— start of Given text —
Jeremy Herrin is an English theatre director. He is the artistic director of Headlong Theatre.

Career
Having trained at the Royal Scottish Academy of Music and Drama in Glasgow, Herrin was an assistant director under Stephen Daldry at the Royal Court Theatre from 1993 to 1995. He then was a staff director at the National Theatre from 1995 to 1999. In 2000 he became associate director at Live Theatre, Newcastle upon Tyne, where his credits included plays by Richard Bean and Joe Harbot.

His breakthrough show was the critically successful That Face by Polly Stenham at the Royal Court Upstairs in 2007, which subsequently transferred to the West End. He was nominated for the Evening Standard Award for Best Director for Stenham's Tusk Tusk in 2009. He became the deputy artistic director at the Royal Court to Dominic Cooke in 2009. He has directed a number of new plays at the Royal Court including Spur of the Moment by Anya Reiss, Richard Bean's The Heretic and No Quarter, also by Stenham, in 2013.
— end of Given text —
◆ Short task ◆
Print the whole text about Jeremy Herrin word for word. Rely only on the text about Jeremy Herrin.
— start of Data provided —
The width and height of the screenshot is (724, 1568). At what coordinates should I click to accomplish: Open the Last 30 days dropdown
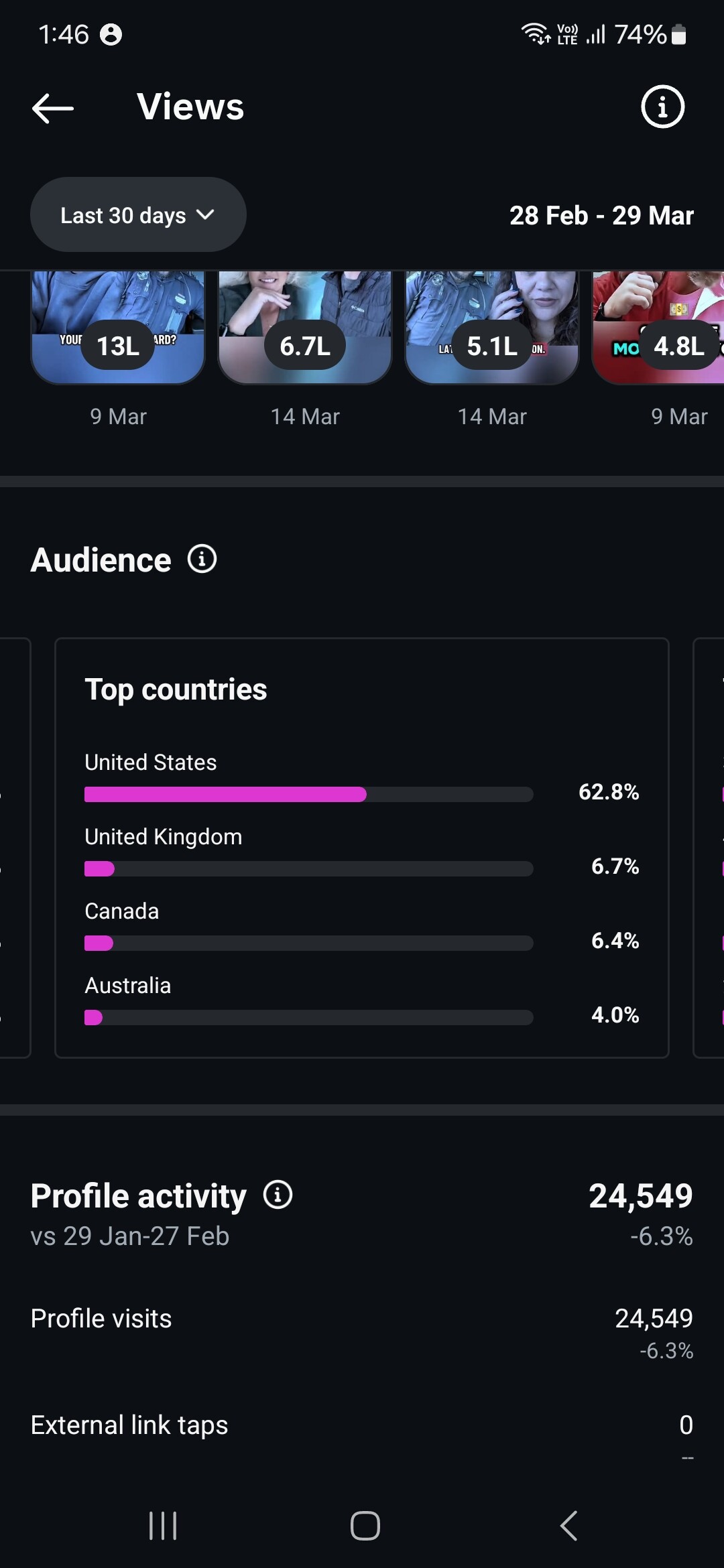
— end of Data provided —
◆ Solution below ◆
Jeremy Herrin is an English theatre director. He is the artistic director of Headlong Theatre.

Career
Having trained at the Royal Scottish Academy of Music and Drama in Glasgow, Herrin was an assistant director under Stephen Daldry at the Royal Court Theatre from 1993 to 1995. He then was a staff director at the National Theatre from 1995 to 1999. In 2000 he became associate director at Live Theatre, Newcastle upon Tyne, where his credits included plays by Richard Bean and Joe Harbot.

His breakthrough show was the critically successful That Face by Polly Stenham at the Royal Court Upstairs in 2007, which subsequently transferred to the West End. He was nominated for the Evening Standard Award for Best Director for Stenham's Tusk Tusk in 2009. He became the deputy artistic director at the Royal Court to Dominic Cooke in 2009. He has directed a number of new plays at the Royal Court including Spur of the Moment by Anya Reiss, Richard Bean's The Heretic and No Quarter, also by Stenham, in 2013.